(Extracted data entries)
begin

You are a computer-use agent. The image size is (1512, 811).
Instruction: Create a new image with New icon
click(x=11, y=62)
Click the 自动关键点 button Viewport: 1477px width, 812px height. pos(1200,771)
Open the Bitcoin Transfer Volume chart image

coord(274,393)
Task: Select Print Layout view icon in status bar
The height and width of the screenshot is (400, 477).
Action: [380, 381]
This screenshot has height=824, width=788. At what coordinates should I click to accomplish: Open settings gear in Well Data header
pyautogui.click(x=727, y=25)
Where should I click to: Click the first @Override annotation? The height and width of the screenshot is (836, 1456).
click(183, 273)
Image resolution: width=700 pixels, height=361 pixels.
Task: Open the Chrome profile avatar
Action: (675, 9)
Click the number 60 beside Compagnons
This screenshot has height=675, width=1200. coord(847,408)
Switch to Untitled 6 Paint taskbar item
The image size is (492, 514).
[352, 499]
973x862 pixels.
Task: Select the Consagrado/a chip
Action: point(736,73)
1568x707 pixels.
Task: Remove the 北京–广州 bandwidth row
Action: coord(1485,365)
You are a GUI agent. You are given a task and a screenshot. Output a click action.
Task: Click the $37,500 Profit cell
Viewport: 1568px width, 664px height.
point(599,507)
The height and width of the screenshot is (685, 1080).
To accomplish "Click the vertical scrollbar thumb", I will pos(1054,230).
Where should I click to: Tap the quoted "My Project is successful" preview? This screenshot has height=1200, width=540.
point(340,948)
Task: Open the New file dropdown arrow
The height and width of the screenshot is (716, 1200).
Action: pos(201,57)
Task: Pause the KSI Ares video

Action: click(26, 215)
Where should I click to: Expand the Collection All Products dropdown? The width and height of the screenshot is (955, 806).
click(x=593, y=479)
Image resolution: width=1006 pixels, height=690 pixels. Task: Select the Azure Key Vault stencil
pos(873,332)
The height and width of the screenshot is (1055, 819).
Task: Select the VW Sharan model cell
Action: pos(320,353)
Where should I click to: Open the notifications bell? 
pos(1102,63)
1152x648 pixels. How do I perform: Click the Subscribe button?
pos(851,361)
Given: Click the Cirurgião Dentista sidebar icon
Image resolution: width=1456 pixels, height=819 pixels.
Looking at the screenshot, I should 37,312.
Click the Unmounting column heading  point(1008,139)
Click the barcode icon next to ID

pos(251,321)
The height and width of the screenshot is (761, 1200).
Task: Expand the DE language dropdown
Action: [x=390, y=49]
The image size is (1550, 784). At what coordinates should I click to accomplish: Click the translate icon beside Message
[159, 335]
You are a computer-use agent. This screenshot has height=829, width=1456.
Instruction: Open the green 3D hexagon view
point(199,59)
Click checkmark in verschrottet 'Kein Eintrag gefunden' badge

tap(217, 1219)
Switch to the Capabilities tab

end

Please return the part of the entries that opens with the first line and closes with the line containing "coord(274,393)", including that line, with every character unchanged.

You are a computer-use agent. The image size is (1512, 811).
Instruction: Create a new image with New icon
click(x=11, y=62)
Click the 自动关键点 button Viewport: 1477px width, 812px height. pos(1200,771)
Open the Bitcoin Transfer Volume chart image

coord(274,393)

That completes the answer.